## QUOTED PASSAGE:
· · · ·

# Frisbee physics problem

1. Oct 10, 2007

### shiri

One side of the roof of a building slopes up at 39.0°. A student throws a Frisbee onto the roof. It strikes with a speed of 15.0 m/s and does not bounce, but slides straight up the incline. The coefficient of kinetic friction between the plastic and the roof is 0.380. The Frisbee slides 10.0 m up the roof to its peak, where it goes into free-fall, following a parabolic trajectory with negligible air resistance. Determine the maximum height the Frisbee reaches above the point where it struck the roof.

I think this one is the hardest question I have seen yet. In this question it says
the frisbee slides 10.0m up the roof to its peek, does it mean frisbee goes up diagonally
not vertically. If it goes diagonally I got the wrong answer for it. So how I can solve
this problem? Also, if a frisbee strikes the roof, does a frisbee stays 15.0m/s or it was
instantaneously slows down after it hits the roof?

2. Oct 10, 2007

### Staff: Mentor

Yes. It slides up the roof, so it moves along the incline of the roof.
Find the net force on the frisbee as it slides up. Then you can find the acceleration and its speed as it flies off.
I would assume that the frisbee loses no speed when it hits the roof--its speed when it begins sliding up the roof is 15 m/s.

3. Oct 10, 2007

### shiri

Find the net force on the frisbee as it slides up. Then you can find the acceleration and its speed as it flies off.

I would assume that the frisbee loses no speed when it hits the roof--its speed when it begins sliding up the roof is 15 m/s.[/QUOTE]

Here are the calculations for this question

[x-component for F] = 0 - [Kinetic friction of force] - [mg*sin39] = ma (1)

· · · ·

## DATASET EXTRACT:
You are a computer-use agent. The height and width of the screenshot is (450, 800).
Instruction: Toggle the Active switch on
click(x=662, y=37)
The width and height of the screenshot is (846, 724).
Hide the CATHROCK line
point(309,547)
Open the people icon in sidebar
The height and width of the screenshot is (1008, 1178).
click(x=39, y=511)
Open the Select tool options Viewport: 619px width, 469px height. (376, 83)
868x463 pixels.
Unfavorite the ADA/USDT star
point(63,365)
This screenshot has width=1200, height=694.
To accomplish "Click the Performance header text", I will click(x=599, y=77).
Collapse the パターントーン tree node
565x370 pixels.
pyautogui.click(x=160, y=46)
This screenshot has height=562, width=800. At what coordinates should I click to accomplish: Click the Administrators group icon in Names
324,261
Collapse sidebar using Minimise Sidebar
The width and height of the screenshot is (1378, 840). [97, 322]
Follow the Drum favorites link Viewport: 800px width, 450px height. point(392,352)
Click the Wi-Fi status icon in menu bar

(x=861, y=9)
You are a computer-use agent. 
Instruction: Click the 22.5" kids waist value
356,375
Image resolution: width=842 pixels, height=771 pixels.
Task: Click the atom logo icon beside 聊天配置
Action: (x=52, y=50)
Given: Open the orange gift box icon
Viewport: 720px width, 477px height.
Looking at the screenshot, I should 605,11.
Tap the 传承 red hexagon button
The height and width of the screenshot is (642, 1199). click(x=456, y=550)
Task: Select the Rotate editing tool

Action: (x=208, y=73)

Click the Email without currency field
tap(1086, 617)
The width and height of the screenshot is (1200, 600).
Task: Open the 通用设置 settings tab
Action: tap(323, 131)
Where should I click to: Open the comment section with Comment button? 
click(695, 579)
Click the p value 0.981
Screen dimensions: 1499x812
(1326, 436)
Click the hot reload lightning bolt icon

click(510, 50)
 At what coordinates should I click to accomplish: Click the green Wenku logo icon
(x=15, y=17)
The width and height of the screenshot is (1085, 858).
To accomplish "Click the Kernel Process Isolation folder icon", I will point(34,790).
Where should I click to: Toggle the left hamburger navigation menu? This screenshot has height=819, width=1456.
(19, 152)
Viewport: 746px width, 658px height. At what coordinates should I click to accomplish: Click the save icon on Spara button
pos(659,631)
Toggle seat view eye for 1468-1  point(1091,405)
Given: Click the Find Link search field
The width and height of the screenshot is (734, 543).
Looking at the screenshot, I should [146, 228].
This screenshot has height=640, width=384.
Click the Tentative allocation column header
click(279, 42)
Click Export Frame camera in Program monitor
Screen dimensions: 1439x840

· · · ·

## DIRECTION:
Answer these questions from the Frisbee physics thread:
1. At what angle does the roof slope up?
2. In the mentor's reply, what speed is the Frisbee assumed to have when it begins sliding up the roof?
3. In the calculations in the last post, what is the x-component of force set equal to?
The items have no connection to the Frisbee physics thread.

## TASK OUTPUT:
1. 39.0°
2. 15 m/s
3. ma